In Chanteloup, where more than half of the inhabitants live in a priority district of the city policy (QPV), the Prime Minister has drawn up a shock measure: the instruction given to the prefects to no longer allocate housing to certain households benefiting of the right to housing enforceable in these neighborhoods, in the name of social diversity.
“All the difficulties should not be gathered in the same place. Diversity is an opportunity. It is necessary,” she insisted.
“Dalo” households, for “enforceable right to housing”, have a right to housing recognized by a mediation commission or the courts, and must be given priority in the allocation of social housing.
Nearly 35.000 obtained recognition of this right in 2022, and more than 93.000 remain awaiting rehousing despite this recognition, the vast majority in the Paris region.
Only the most precarious will be affected by the measure, the Ministry of Housing was told, and will be granted social housing outside QPV.
The prefects will also have to stop the creation of new emergency accommodation places, intended for homeless people, in these same neighborhoods.
The measure angered the left and within associations against poor housing.
“Punishing priority Dalo households because of the riots, what an abysmal contradiction!”, the director of studies of the Abbé Pierre Foundation, Manuel Domergue, raged on X (ex-Twitter). “This (illegal!) decision would block their access to a third of the HLM park,” he maintained.
“What would promote +social diversity+ would be for rogue mayors who refuse to respect the SRU law (establishing quotas for social housing per municipality, Editor’s note) to be severely sanctioned, and obliged to build them”, affirmed on the same network the LFI deputy François Piquemal.
“Testing” relaunched
Among the other measures announced by Matignon, an “Entrepreneurship Neighborhoods 2030” program, with 456 million euros over four years, aimed at encouraging the creation of businesses in QPVs.

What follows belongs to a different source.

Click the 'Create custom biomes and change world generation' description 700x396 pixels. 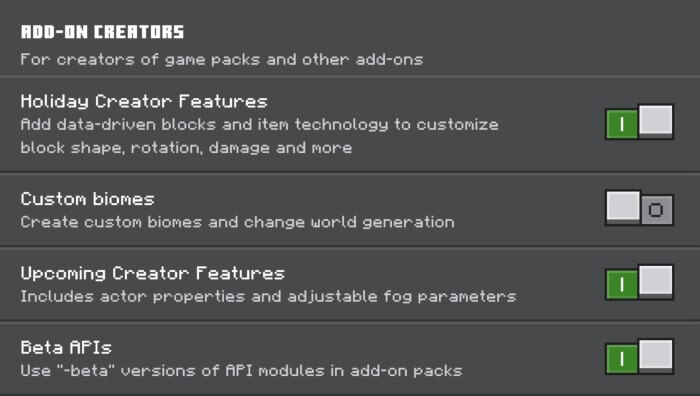238,222
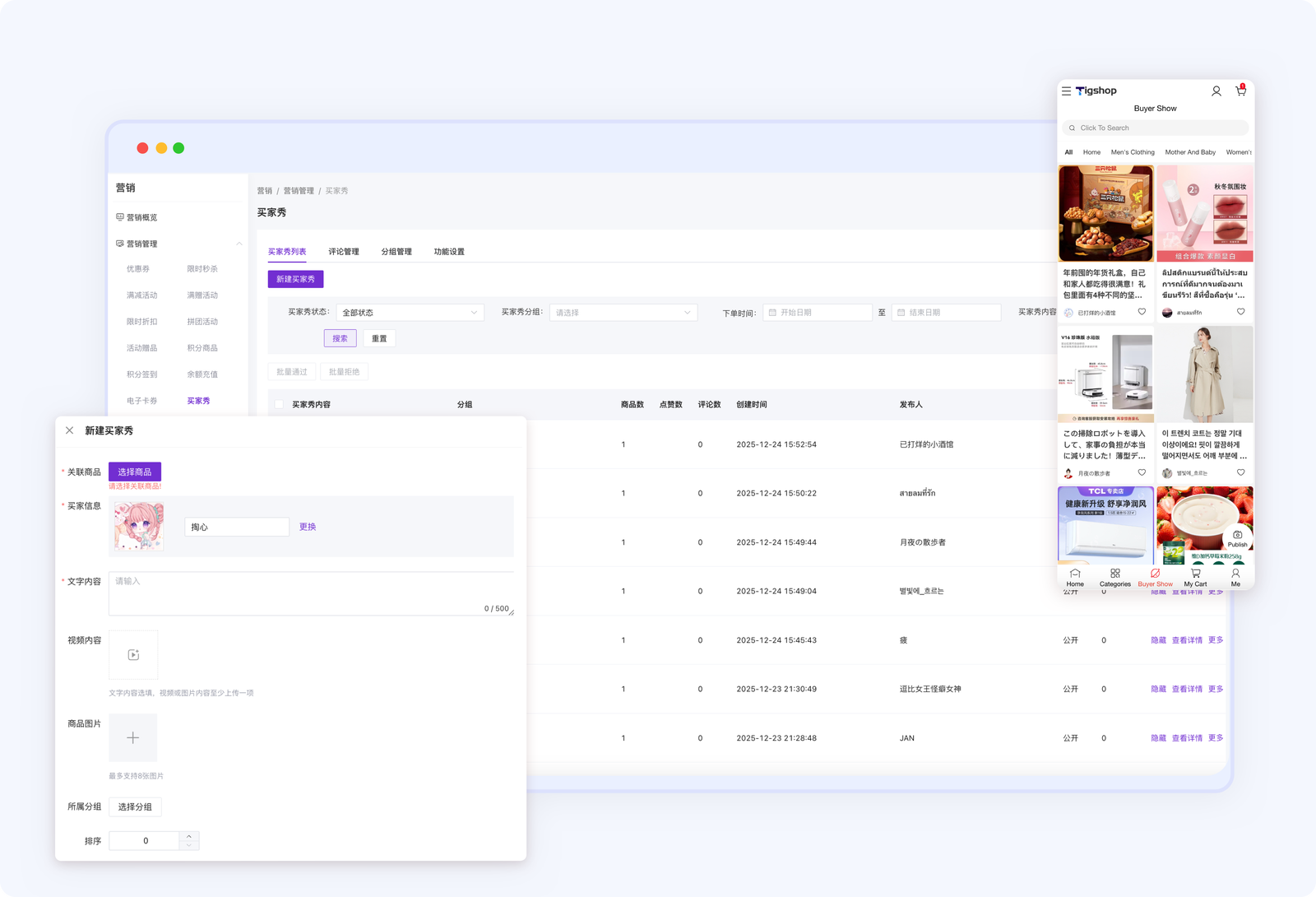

To fight against discrimination in hiring, housing or access to bank loans, the government will also launch “massive testing operations from 2024”, announced the head of government.
“Testing” consists of sending CVs or files of people differentiated only by one point that may be subject to discrimination (skin color, foreign-sounding name, address, disability, etc.) to the same employer, lessor or banker.

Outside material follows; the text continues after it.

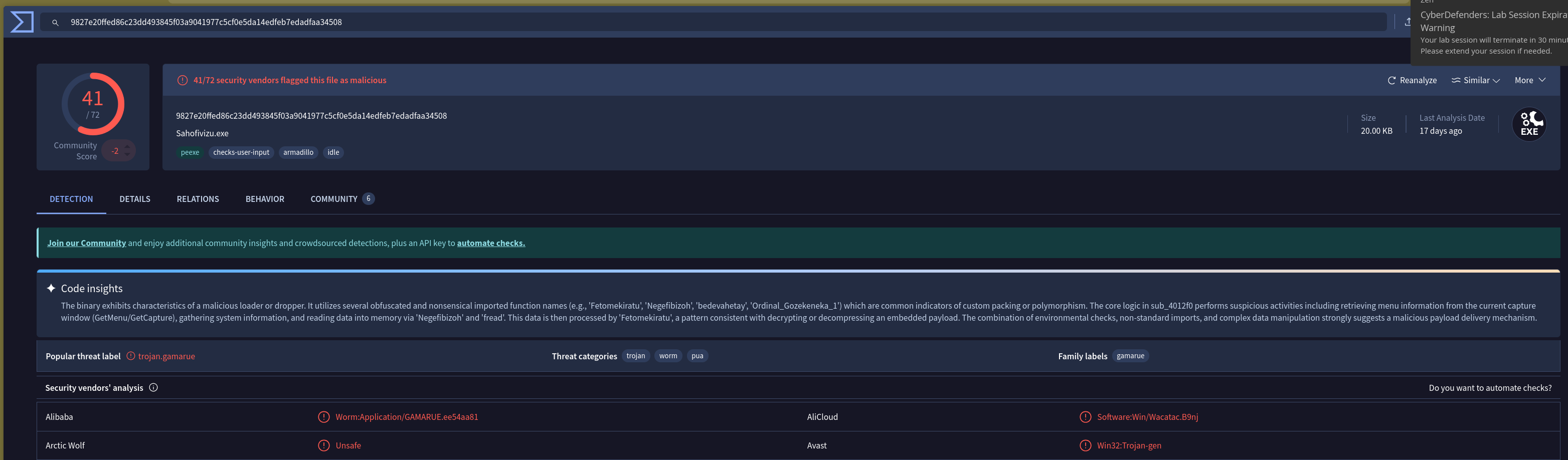Click the info icon beside Security vendors' analysis
1568x460 pixels.
point(153,388)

Led by the interministerial delegation for the fight against racism (Dilcrah), this policy will “ultimately target 500 companies per year”, according to Matignon.
Education, a priority according to many elected officials to reduce inequalities between working-class neighborhoods and the rest of the territory, benefits from several measures: the extension of educational cities, where support for students is reinforced, and the guaranteed opening of middle schools from 8:00 a.m. to 18:00 p.m. from the start of the 2024 school year.

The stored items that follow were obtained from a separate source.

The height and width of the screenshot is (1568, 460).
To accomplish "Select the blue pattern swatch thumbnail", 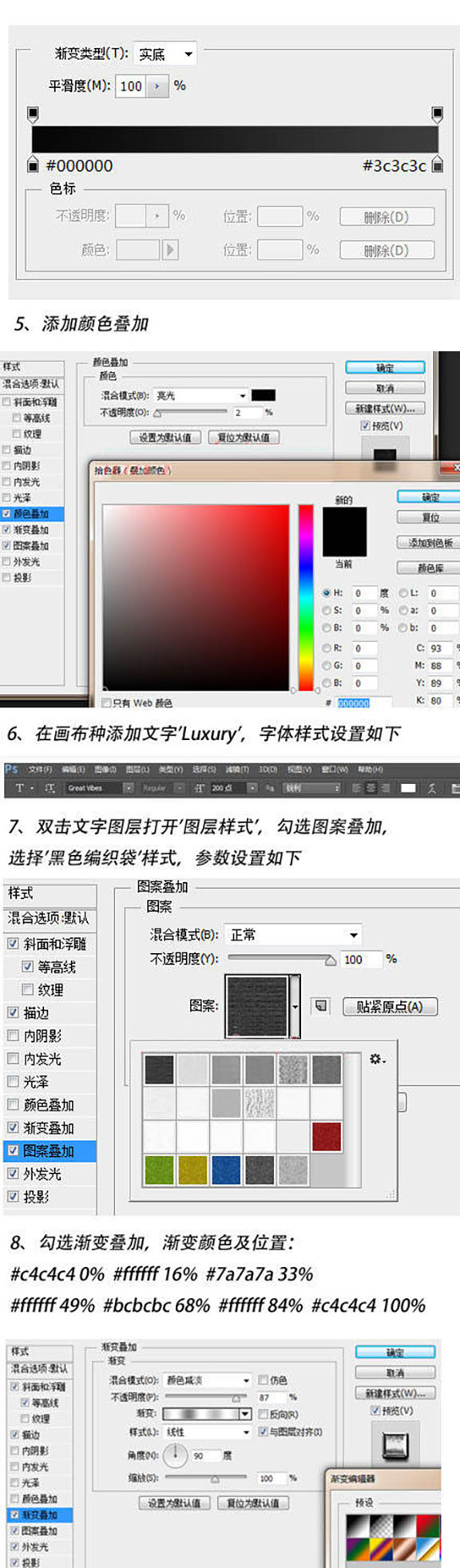I will pyautogui.click(x=226, y=1170).
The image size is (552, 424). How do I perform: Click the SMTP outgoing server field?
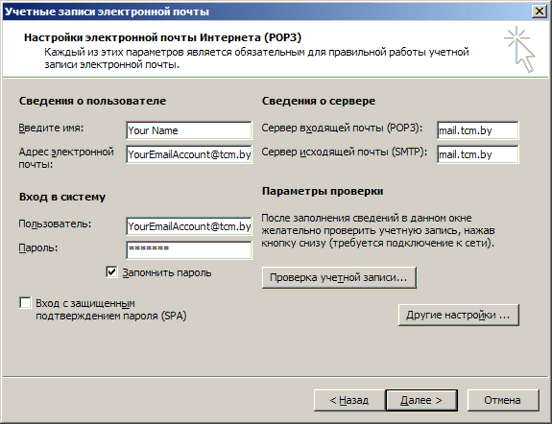click(x=478, y=154)
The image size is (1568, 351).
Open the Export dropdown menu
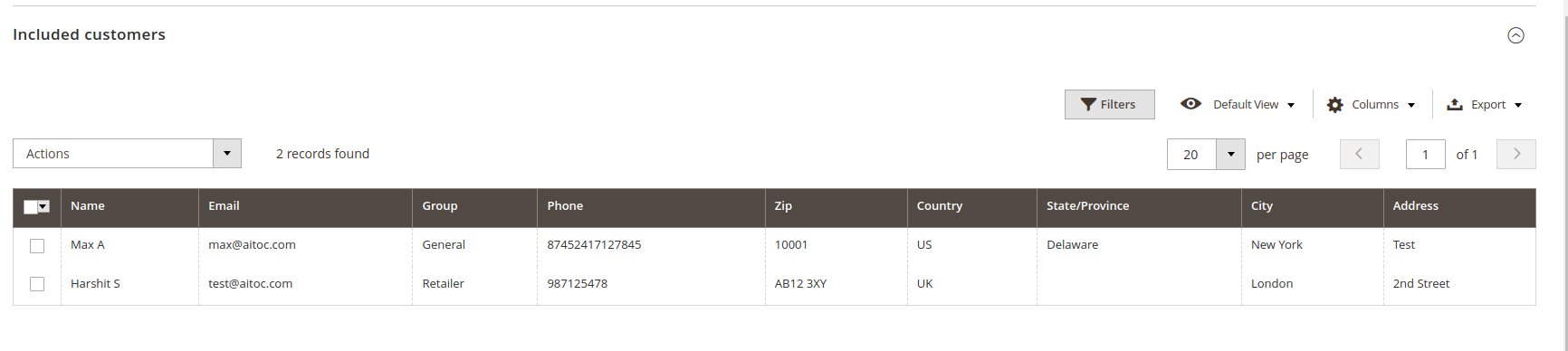click(x=1485, y=104)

Libraries will also see their opening hours extended in 500 neighborhoods, promises Matignon.
And the geography of priority education, from which establishments benefit from more resources, will be gradually reformed to match exactly that of the QPVs.
The “Resilient Neighborhoods” program, aimed at greening city policy, will concern 24 additional neighborhoods, with 250 million euros allocated in this direction compared to 100 million previously.